All component metadata field values can carry templated metadata values, which are resolved on Dapr sidecar startup. For example, you can choose to use {namespace}
as the consumerGroup
to enable using the same appId
in different namespaces using the same topics as described in this article.
apiVersion: dapr.io/v1alpha1
kind: Component
metadata:
name: kafka-pubsub
spec:
type: pubsub.kafka
version: v1
metadata:
- name: brokers # Required. Kafka broker connection setting
value: "dapr-kafka.myapp.svc.cluster.local:9092"

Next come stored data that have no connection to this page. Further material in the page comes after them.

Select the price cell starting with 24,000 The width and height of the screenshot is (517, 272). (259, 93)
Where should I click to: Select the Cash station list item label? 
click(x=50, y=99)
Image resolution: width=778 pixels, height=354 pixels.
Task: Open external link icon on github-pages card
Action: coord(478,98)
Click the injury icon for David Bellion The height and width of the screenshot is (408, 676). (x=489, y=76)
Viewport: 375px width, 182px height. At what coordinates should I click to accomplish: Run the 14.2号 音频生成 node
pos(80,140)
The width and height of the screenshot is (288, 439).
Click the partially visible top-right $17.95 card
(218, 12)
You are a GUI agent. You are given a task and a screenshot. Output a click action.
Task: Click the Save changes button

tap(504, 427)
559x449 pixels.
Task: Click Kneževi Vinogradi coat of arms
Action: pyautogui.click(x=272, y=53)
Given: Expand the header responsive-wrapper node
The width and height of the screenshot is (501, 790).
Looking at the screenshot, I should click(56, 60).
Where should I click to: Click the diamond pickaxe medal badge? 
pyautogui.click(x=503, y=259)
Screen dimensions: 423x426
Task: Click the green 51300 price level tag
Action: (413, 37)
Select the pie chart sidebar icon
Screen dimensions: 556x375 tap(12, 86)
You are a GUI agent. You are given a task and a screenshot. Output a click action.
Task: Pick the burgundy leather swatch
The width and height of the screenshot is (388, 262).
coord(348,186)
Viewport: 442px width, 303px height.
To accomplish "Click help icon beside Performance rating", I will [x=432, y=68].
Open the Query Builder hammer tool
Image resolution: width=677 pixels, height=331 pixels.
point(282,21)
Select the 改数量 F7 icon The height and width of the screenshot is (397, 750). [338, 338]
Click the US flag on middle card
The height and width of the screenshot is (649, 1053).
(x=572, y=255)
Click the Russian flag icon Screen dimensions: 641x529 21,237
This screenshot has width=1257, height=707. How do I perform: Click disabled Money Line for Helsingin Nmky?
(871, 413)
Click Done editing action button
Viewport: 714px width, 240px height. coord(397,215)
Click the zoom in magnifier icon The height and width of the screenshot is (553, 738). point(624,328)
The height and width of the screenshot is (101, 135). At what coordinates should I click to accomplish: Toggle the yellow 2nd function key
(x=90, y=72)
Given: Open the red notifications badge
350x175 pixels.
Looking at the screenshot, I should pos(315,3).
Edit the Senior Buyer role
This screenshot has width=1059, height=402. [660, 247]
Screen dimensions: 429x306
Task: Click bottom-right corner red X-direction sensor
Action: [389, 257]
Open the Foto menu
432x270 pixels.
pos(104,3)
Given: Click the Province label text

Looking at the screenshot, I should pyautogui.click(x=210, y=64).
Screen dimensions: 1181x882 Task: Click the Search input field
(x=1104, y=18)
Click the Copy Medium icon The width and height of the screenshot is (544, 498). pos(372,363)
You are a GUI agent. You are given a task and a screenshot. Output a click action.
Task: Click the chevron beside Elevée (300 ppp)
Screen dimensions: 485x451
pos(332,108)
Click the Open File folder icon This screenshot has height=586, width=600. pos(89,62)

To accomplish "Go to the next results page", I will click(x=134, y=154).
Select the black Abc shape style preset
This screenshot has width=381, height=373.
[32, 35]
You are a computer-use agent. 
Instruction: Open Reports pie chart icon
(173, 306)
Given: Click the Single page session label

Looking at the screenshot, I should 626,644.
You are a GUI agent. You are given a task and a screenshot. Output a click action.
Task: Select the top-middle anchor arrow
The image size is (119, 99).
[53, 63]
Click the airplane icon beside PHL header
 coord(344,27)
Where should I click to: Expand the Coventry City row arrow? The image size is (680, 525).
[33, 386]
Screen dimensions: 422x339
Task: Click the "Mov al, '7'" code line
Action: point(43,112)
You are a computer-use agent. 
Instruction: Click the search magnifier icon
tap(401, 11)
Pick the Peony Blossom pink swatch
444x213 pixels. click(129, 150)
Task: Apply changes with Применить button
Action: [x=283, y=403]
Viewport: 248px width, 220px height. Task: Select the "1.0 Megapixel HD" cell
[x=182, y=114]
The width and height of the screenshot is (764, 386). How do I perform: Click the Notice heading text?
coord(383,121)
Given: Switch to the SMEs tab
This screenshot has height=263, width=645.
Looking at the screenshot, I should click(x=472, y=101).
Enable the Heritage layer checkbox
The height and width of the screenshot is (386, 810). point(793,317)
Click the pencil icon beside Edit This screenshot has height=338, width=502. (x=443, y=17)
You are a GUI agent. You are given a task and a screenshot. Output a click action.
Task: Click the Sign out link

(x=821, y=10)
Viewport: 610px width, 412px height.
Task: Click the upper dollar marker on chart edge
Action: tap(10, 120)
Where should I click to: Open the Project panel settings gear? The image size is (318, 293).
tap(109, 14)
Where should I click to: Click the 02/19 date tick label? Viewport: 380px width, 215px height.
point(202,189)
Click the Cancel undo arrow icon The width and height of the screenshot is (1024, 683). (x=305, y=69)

- name: consumerGroup # Optional. Used for input bindings.
value: "{namespace}"
- name: consumerID # Optional. If not supplied, runtime will create one.
value: "channel1"
- name: clientID # Optional. Used as client tracing ID by Kafka brokers.
value: "my-dapr-app-id"
- name: authType # Required.
value: "password"
- name: saslUsername # Required if authType is `password`.
value: "adminuser"
- name: saslPassword # Required if authType is `password`.
secretKeyRef:
name: kafka-secrets
key: saslPasswordSecret
- name: saslMechanism
value: "SHA-512"
- name: maxMessageBytes # Optional.
value: 1024
- name: consumeRetryInterval # Optional.
value: 200ms
- name: version # Optional.
value: 2.0.0
- name: disableTls # Optional. Disable TLS. This is not safe for production!! You should read the `Mutual TLS` section for how to use TLS.
value: "true"
- name: schemaRegistryURL # Optional. When using Schema Registry Avro serialization/deserialization. The Schema Registry URL.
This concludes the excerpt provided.